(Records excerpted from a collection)
--*--

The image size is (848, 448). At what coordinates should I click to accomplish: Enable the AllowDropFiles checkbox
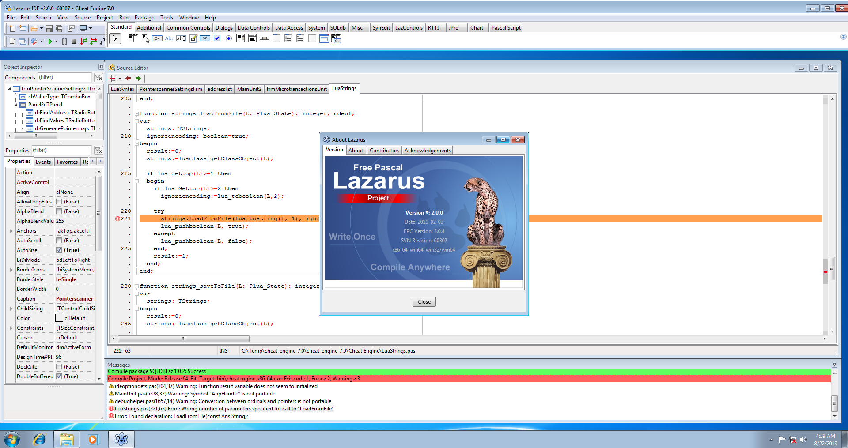click(59, 202)
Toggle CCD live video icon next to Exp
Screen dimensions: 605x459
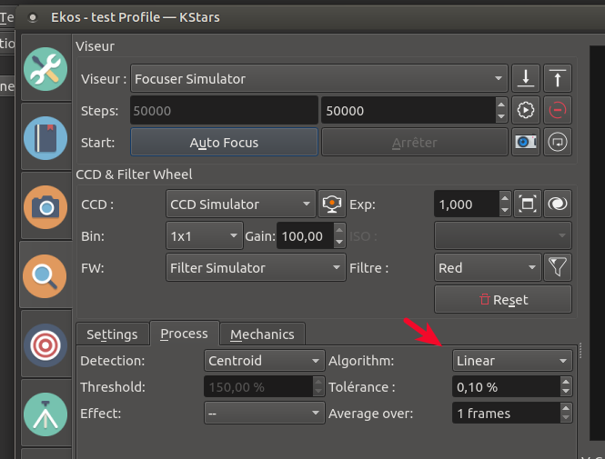[x=332, y=205]
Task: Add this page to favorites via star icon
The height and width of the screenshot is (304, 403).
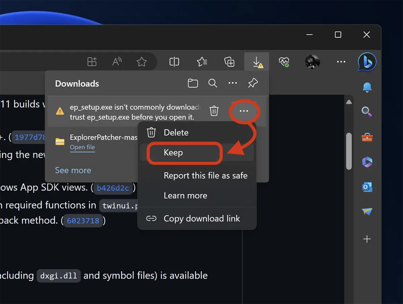Action: coord(141,62)
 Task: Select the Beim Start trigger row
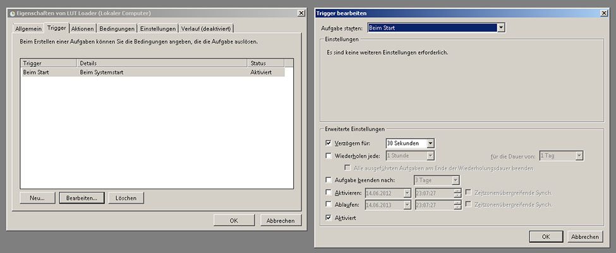152,73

--*--

ACTION ITEM: Check each line in the records for the word "icon" and say how many have it, with nothing else.

ANSWER SPACE: 2